New battery designs are on the minds of researchers globally with the proliferation of electric vehicles that are dependent on lithium-ion batteries.
In Chicago, a new lithium-air design is being developed by Illinois Institute of Technology Chemical Engineering Assistant Professor Mohammad Asadi in collaboration with researchers from Argonne National Lab and University of Illinois Chicago. The research was supported by the US Department of Energy.
Asadi considers lithium-air a breakthrough design that could possibly be engineered for market production. The research is described in the journal Science, penned by 16 authors.
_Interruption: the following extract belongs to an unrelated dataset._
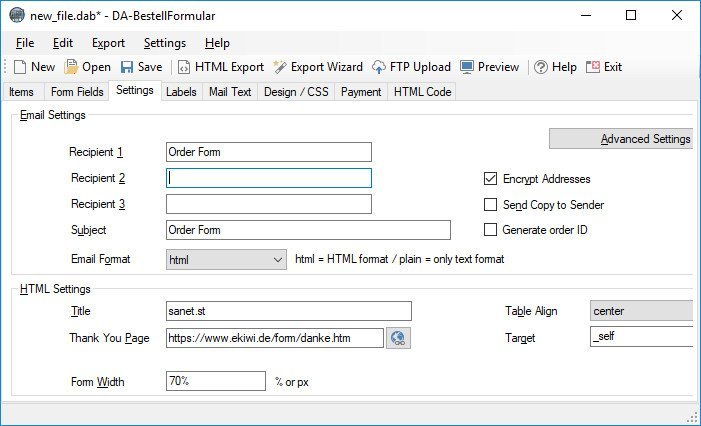This screenshot has height=426, width=701.
Task: Switch to the Payment tab
Action: [361, 92]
The battery design could potentially store one kilowatt-hour per kilogram or more, four times greater energy density than the potential of lithium ion technology. At that rate, it would be suitable for converting heavy-duty vehicles to electric, including airplanes, trains and submarines.
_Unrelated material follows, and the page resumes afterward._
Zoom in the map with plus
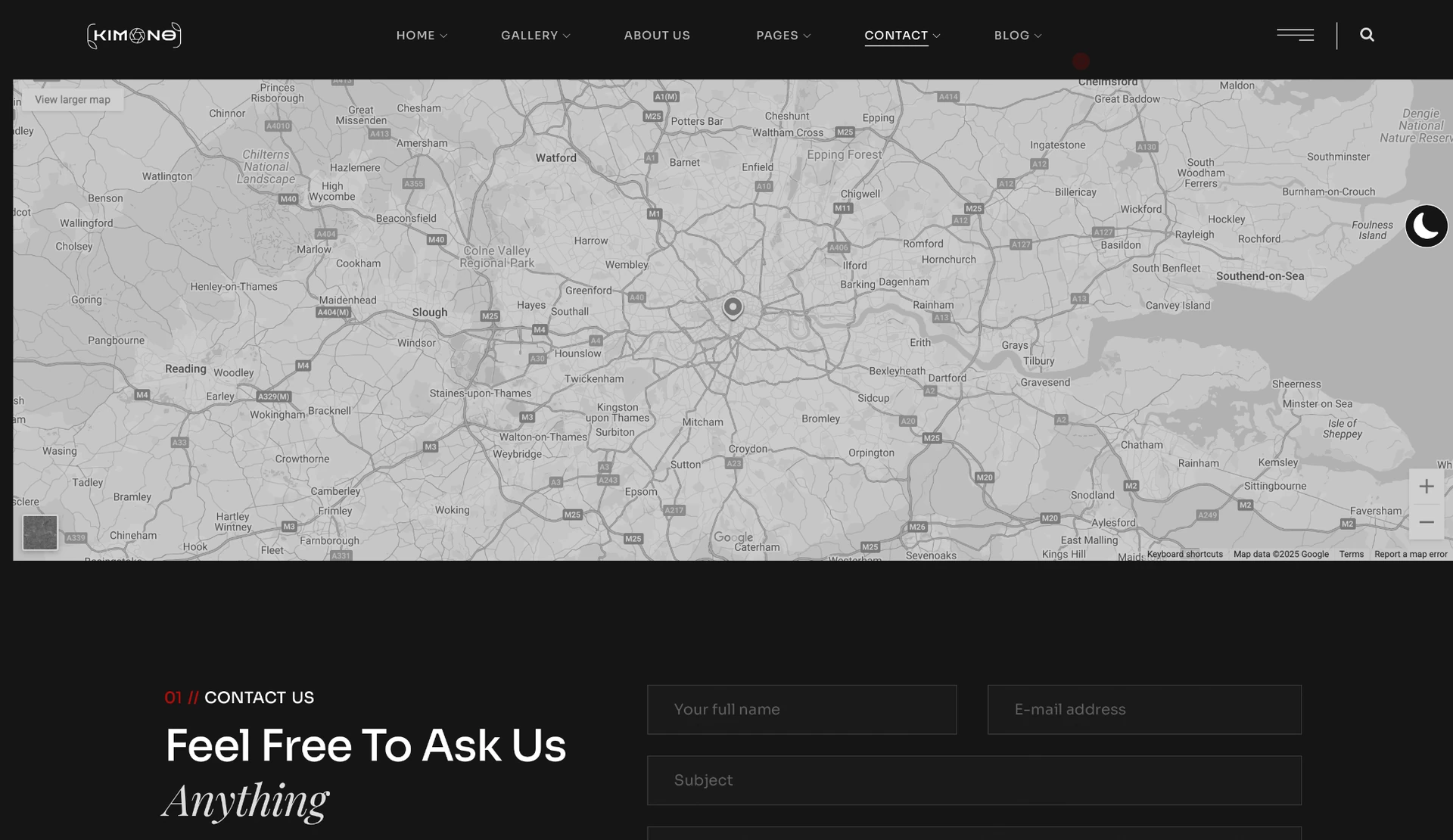The image size is (1453, 840). click(x=1427, y=487)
Asadi made a battery with a solid electrolyte of polymer and ceramic, common solid electrolytes that separately don’t work as well. By combining them, the result took advantage of the ceramic material’s high ionic connectivity and the polymer’s high stability.
With this solid electrolyte, a lithium-dioxide reaction can occur at high rates at room temperature.
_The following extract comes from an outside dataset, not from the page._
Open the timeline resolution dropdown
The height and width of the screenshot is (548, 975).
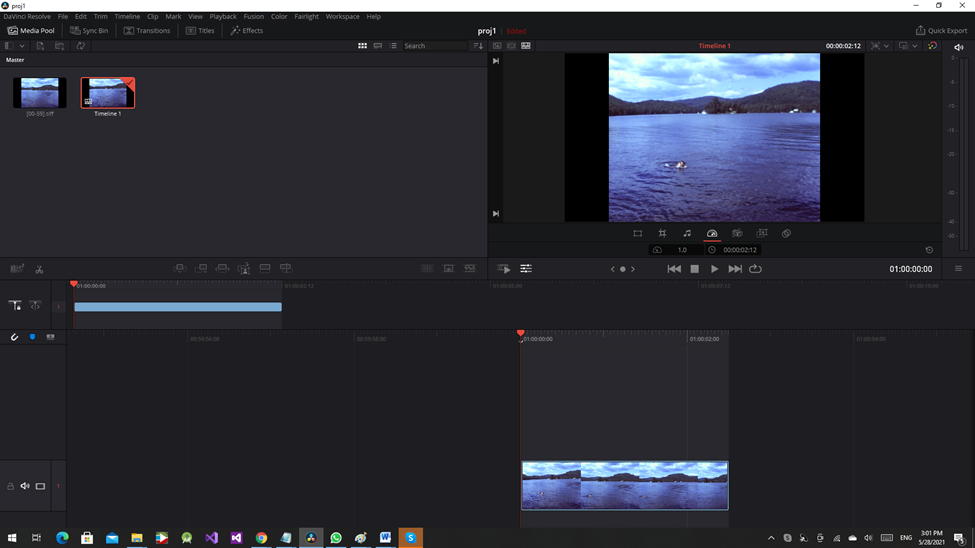914,46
“The solid-state electrolyte contributes around 75% of the total energy density,” Asadi said in a statement. “That tells us there is a lot of room for improvement because we believe we can minimize that thickness without compromising performance and that would allow us to achieve a very, very high energy density.”
The Science abstract says a lithium-air battery based on lithium oxide “can theoretically deliver an energy density comparable to that of gasoline.” The composite polymer electrolyte was based nanoparticles of Li10GeP2S12 embedded a polyethylene oxide polymer. The battery created is rechargeable for 1000 cycles.
The current market for lithium-ion batteries was valued at $44 billion in 2022, and expected to reach $135 billion in 2031, according to Markets and Markets. Even though the lithium-air design holds potential for greater energy density, many experts believe the world’s supply of lithium could be stretched by 2025 as lithium demand for batteries triples by then.